Norfolk Island: Historical Views - stamp issue out now

20 January 2022

Since 2016, Australia Post has issued postage stamps featuring Norfolk Island. This week on 19th January 2022 a new series of postage stamps was launched which were two stamps with historic artwork of Norfolk Island with an artist impression on Norfolk Island.
John Eyre's charming early 19th-century watercolours feature in the latest stamp issue - one stamp depicting Queenborough (now Longridge), the other Sydney (now Kingston).

The images were of the early British Colonial First Settlement of Norfolk Island, c1804 and c1805. The artist watercolours show the landscape, the clearance of the trees and bush off the land for farming and the early settlement buildings at Kingston and the township first named Sydney.

This week I saw a images on these new postage stamps on Facebook, and Norfolk Island local Maree Evans wrote this comment about the artist.

“Despite John Eyre never visiting Norfolk and the watercolours very likely based on sketches by storekeeper William Neate Chapman, they're lovely (there is also a third painting of the other settlement of Phillipsburg, which is modern day Cascade area)”

It is interesting that artist copies each other’s artworks, and we are fortunate that these images by John Eyre can be shared as a reminder of the landscape

view of Norfolk Island over two hundred years ago.

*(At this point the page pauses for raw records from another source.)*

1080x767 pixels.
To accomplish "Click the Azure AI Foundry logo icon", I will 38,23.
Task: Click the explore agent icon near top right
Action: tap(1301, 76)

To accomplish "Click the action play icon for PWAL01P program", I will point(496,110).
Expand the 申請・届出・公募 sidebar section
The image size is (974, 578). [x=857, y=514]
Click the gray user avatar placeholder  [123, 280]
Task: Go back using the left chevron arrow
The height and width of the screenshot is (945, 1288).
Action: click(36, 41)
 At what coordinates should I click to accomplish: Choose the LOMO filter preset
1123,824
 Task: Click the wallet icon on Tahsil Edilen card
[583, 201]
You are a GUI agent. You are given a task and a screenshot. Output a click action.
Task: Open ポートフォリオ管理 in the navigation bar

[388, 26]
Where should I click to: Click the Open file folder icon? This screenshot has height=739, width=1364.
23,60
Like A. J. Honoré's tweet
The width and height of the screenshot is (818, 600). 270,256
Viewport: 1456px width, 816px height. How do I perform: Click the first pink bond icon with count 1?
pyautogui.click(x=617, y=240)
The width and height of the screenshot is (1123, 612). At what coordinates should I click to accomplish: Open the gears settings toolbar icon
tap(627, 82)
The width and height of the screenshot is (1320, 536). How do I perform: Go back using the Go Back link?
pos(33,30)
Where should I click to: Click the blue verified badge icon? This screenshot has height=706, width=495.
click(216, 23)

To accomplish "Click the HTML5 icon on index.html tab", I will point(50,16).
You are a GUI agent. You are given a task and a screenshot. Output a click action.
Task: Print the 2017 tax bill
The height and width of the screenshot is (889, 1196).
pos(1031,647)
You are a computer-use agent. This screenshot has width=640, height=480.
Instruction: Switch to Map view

At the Norfolk Island Museum at Kingston, there are printed images of other early artists as well, William Bradly, George Raper, John Hunter, Thomas Sellar to name a few. These also depict the early days of the British on Norfolk Island, the early landscape and also the flora and fauna. Visit the Museums to see the copies and prints of the artwork.

The new postage stamps details are available online to view and purchase or visit your local Australia Post Shop.

The set has two Norfolk Island historical view postage stamps, the first of the John Eyre watercolour artwork is the $2.20 postage stamp, this image shows a view of Queenborough c1804 and the other postage stamp valued at $1.10, is the view of Sydney c1805.

A First Day Cover with both stamps was issued on 19th January 2022. these are available for $3.60.

A mini sheet with has both stamps and set with image of the Norfolk Island Landscape. The mini sheets can be purchased for $3.30.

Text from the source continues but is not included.